15.11.15

Paisajes artificiales

LA SALA DORADA

(Una mañana en la Casa de Pilatos)

Extraído del libro de mi padre, Paisajes Artificiales



"Recuerdo aquella mañana. Necesariamente, la luz empujaba nuestros corazones, de tal forma que ignorábamos por dónde caminábamos y, francamente, cómo habíamos llegado hasta allí. Cada mirada era un descubrimiento y cada esquina un hallazgo.

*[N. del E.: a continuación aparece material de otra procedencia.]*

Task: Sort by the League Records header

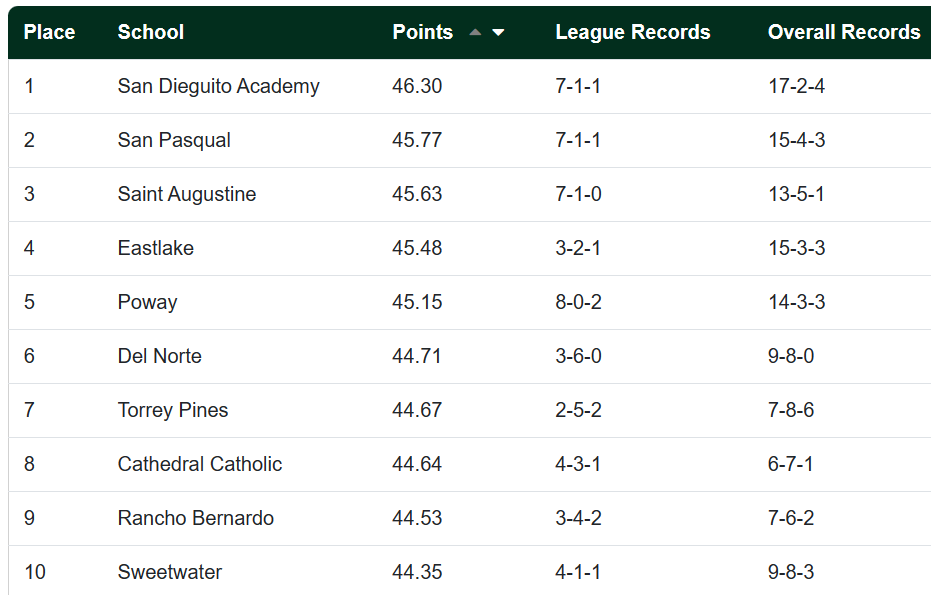Action: point(632,32)
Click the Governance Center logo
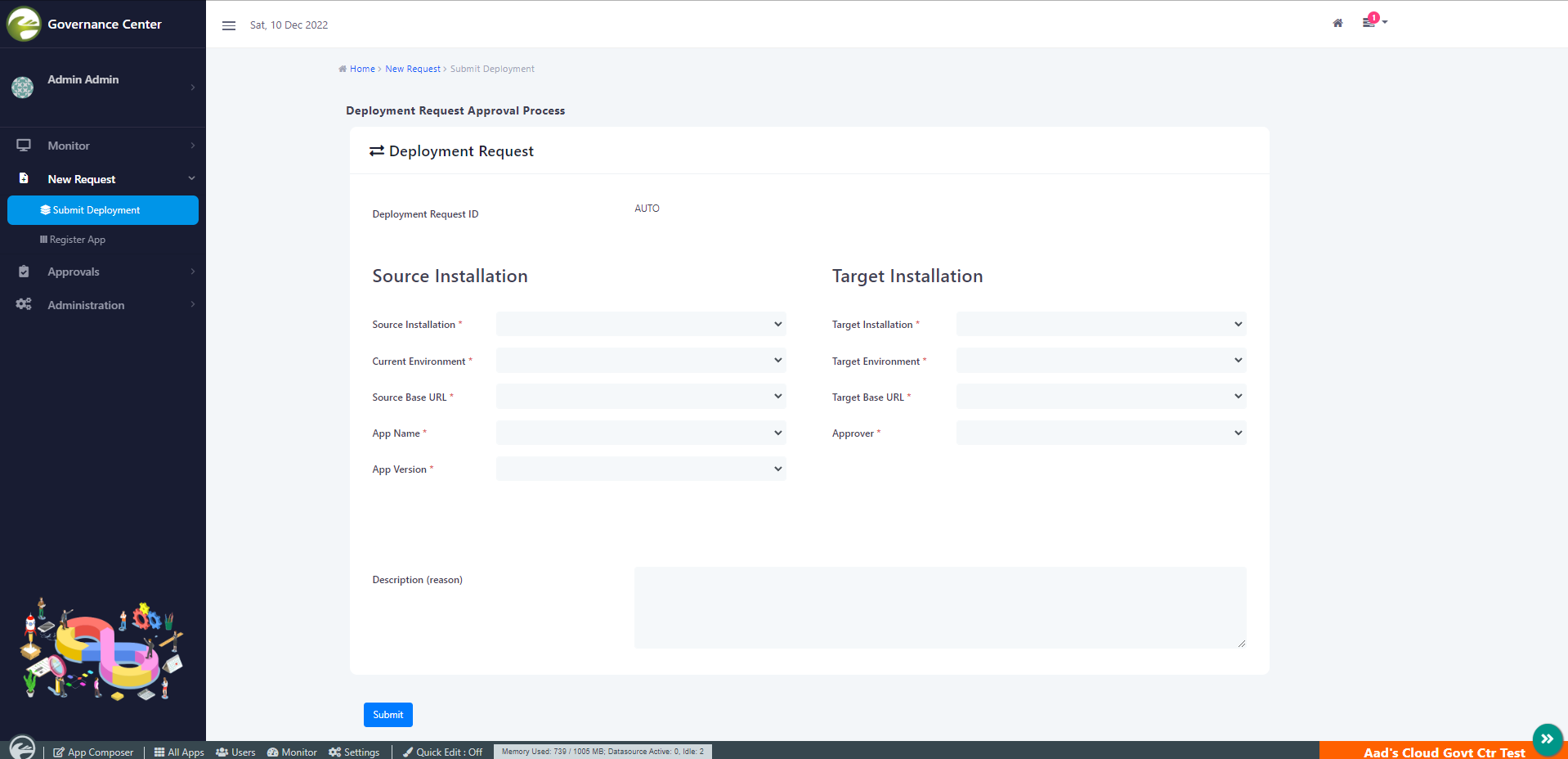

Íbamos en silencio recorriendo las salas, los patios, las galerías en penumbra, deslizábamos las miradas por los alicatados, por los suaves y cristalinos enlucidos, por las esculturas de otro mundo, que, sin embargo, pertenecían a este por los siglos, en fin, por el jardín en silencio, abriendo ángulos insospechados, nuevas perspectivas a nuestros inquietos espíritus; en esa pequeña naturaleza secreta descubrimos el salón dorado como una visión perfecta, el color y la forma en comunión por un instante, sólo el instante que permite la emoción contenida sin colmarnos, la esquiva plenitud del instante. Largo tiempo me pareció vivir en aquel lugar, donde un durmiente y su sueño parecían confundirse en los relieves de la piedra tallada: las armas callaban y el cuerpo prolongaba, lo que ya era una pesadilla, en un perpetuo letargo... ventana abierta al pasado, el recuerdo de la sangre se convirtió en panoplia y ésta se había hecho piedra. Allí no había más vida que la nuestra.
Para mí todo era asombro sereno. En ocasiones, la feliz perplejidad nos asaltaba, como en esa fuentecita, compendio de ingenio y belleza, cuya taza enterrada, casi perdida a nuestros pies, siempre estaba llena y nunca rebosaba. Tú la fotografiabas, no sé si maravillada ante el propio desconcierto o, simplemente, porque no querías dejar pasar la verdadera intención del momento, y contar, de esta manera, con algo más sólido, más acabado y perfecto que el futuro recuerdo, aunque esa solidez solo se sustentara en la memoria artificial de tu cámara.
Sin darnos cuenta, todo fue contemplado, todo fue registrado a la manera de una última confesión, que quedó sellada al traspasar de nuevo el umbral, y para entonces, tanto pasado se había acumulado ante los ojos, que nuestras miradas se silenciaron. No sé qué ocurrió aquella mañana en el palacio, pero guardo la sensación, algo confusa, de, al salir, no haber cerrado alguna ventana."